→ The problem
Everything from the line that has "Task: Open the watch devices icon" to the last line of the listing must be repeated exactly, and nothing more; omit the pictures.

→ Given information
══════

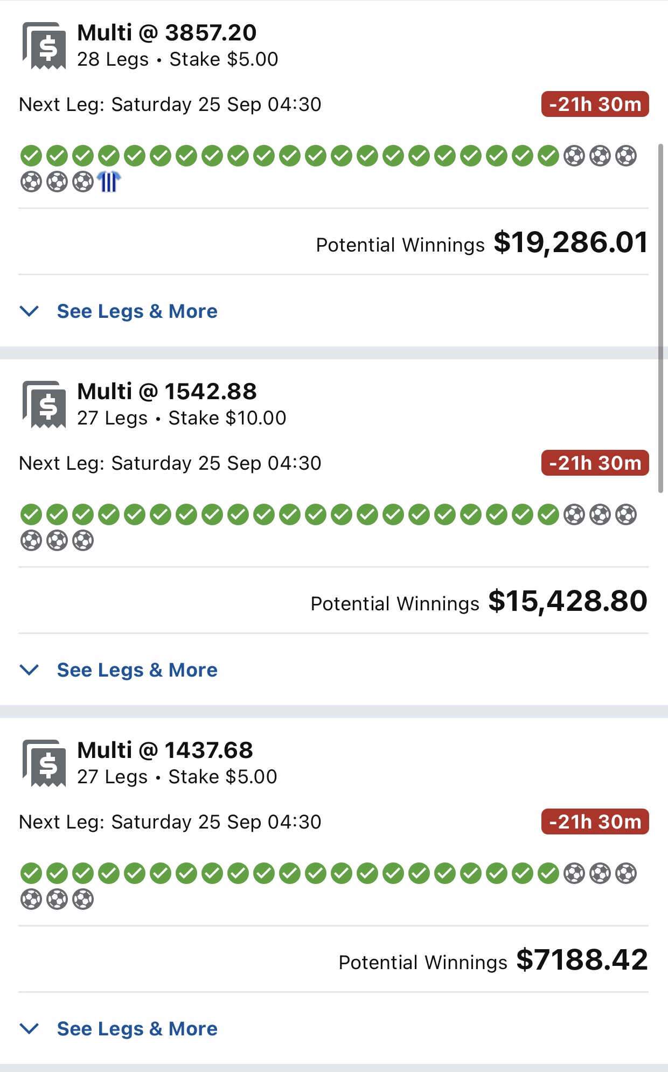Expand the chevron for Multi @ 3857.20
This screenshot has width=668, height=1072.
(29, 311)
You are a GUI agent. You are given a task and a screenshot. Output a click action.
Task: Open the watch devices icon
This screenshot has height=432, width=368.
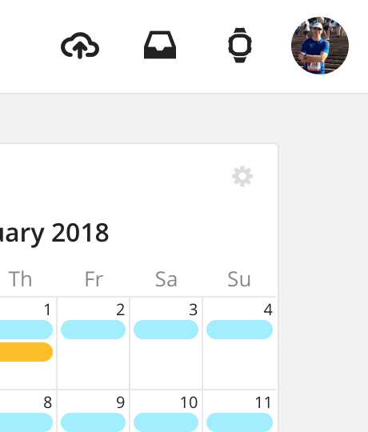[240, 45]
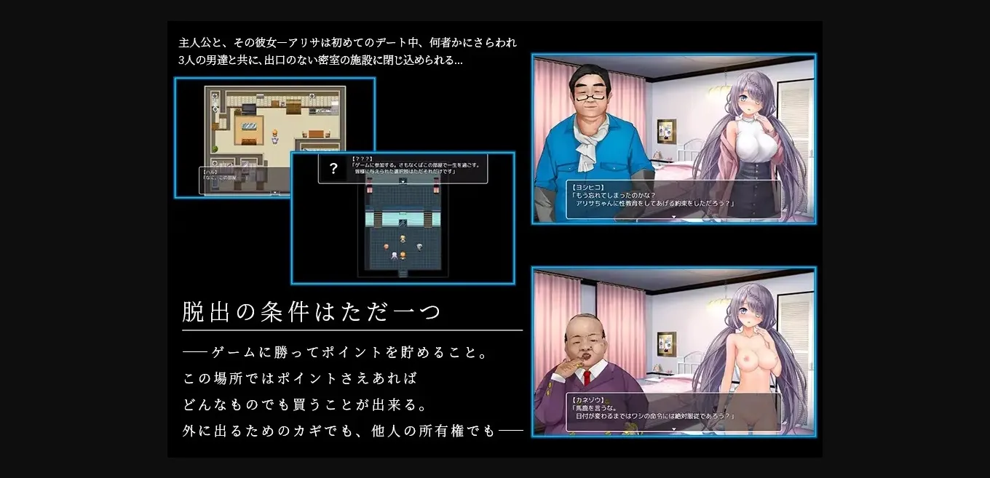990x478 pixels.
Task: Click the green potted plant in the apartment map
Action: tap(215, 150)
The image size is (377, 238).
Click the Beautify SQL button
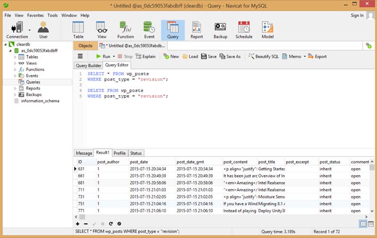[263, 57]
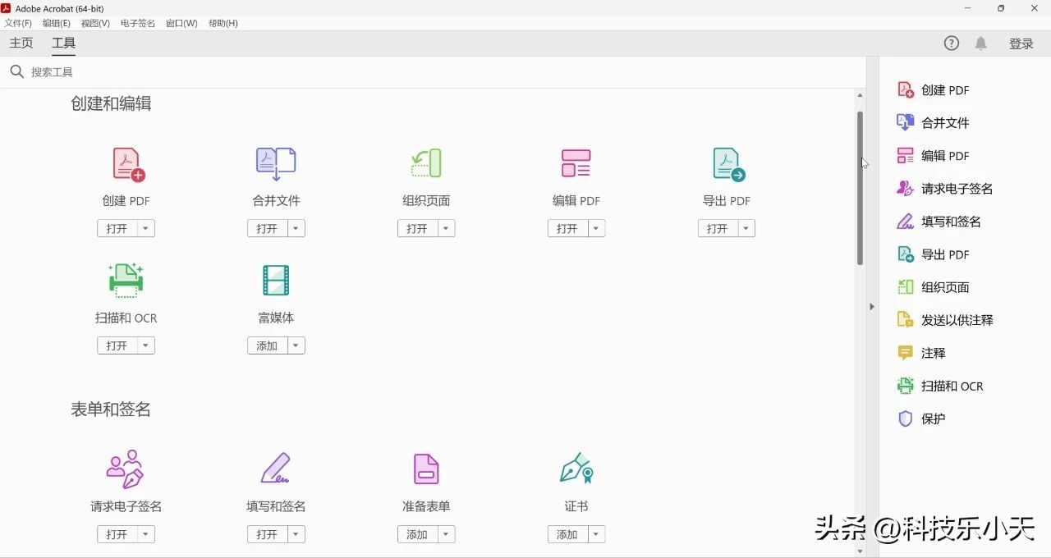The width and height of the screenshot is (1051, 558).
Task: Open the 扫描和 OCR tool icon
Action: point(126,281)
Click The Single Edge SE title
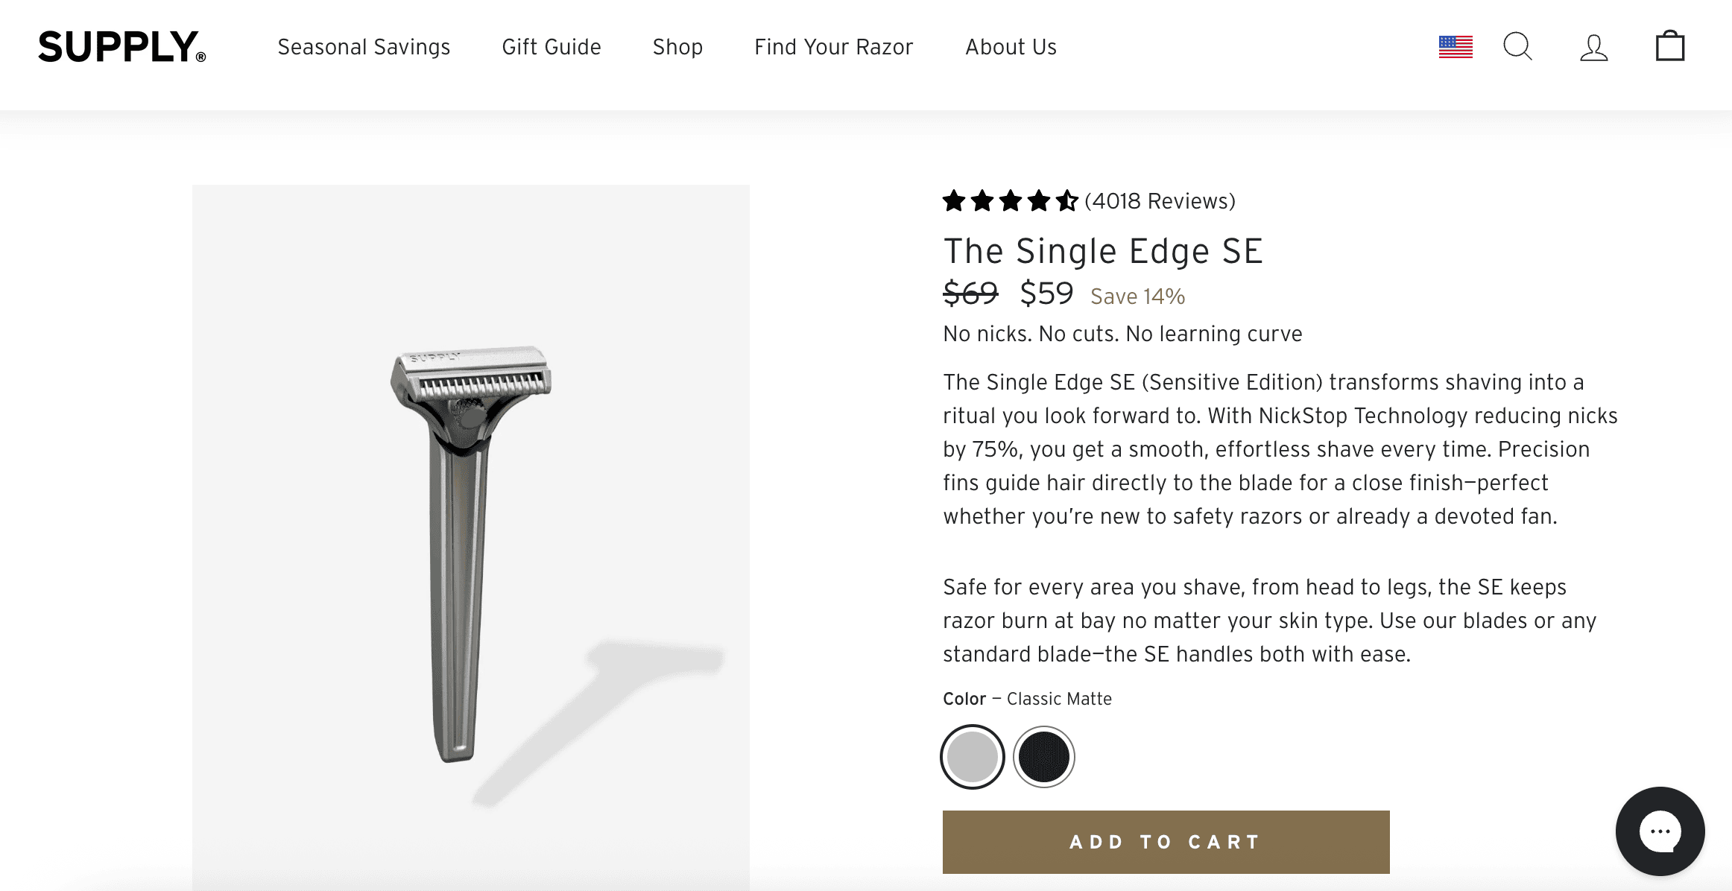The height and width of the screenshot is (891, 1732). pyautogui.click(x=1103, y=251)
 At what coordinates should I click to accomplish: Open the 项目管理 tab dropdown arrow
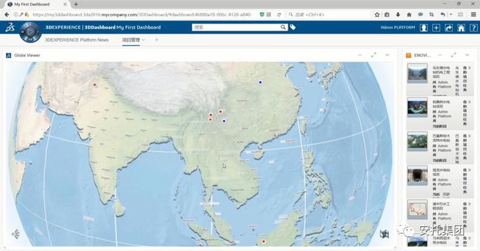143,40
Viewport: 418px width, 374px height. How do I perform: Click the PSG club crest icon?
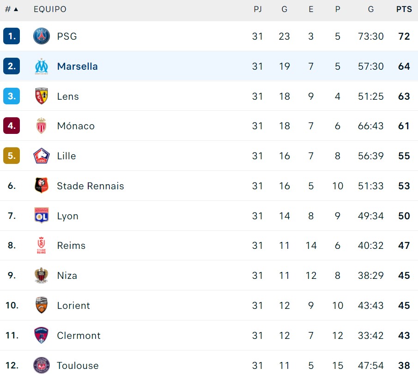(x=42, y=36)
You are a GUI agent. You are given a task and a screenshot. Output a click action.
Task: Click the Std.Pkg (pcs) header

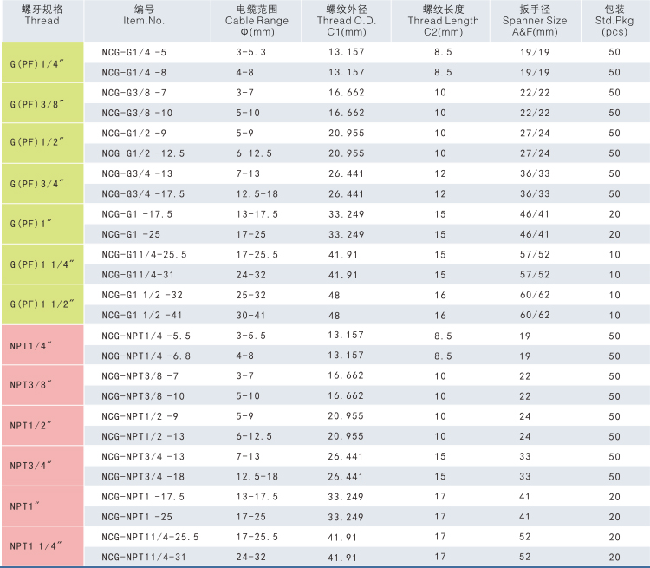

══════

→ Answer space
Task: Open the watch devices icon
This screenshot has height=432, width=368.
[240, 45]
990x478 pixels.
Task: Click the green potted plant in the apartment map
Action: tap(215, 150)
The image size is (377, 238).
Click the Beautify SQL button
[263, 57]
The width and height of the screenshot is (1051, 558).
Task: Open the 扫描和 OCR tool icon
Action: point(126,281)
Click The Single Edge SE title
The height and width of the screenshot is (891, 1732). pyautogui.click(x=1103, y=251)
 At what coordinates should I click to accomplish: Open the 项目管理 tab dropdown arrow
143,40
Viewport: 418px width, 374px height. How do I perform: Click the PSG club crest icon?
(x=42, y=36)
You are a GUI agent. You are given a task and a screenshot. Output a click action.
Task: Click the Std.Pkg (pcs) header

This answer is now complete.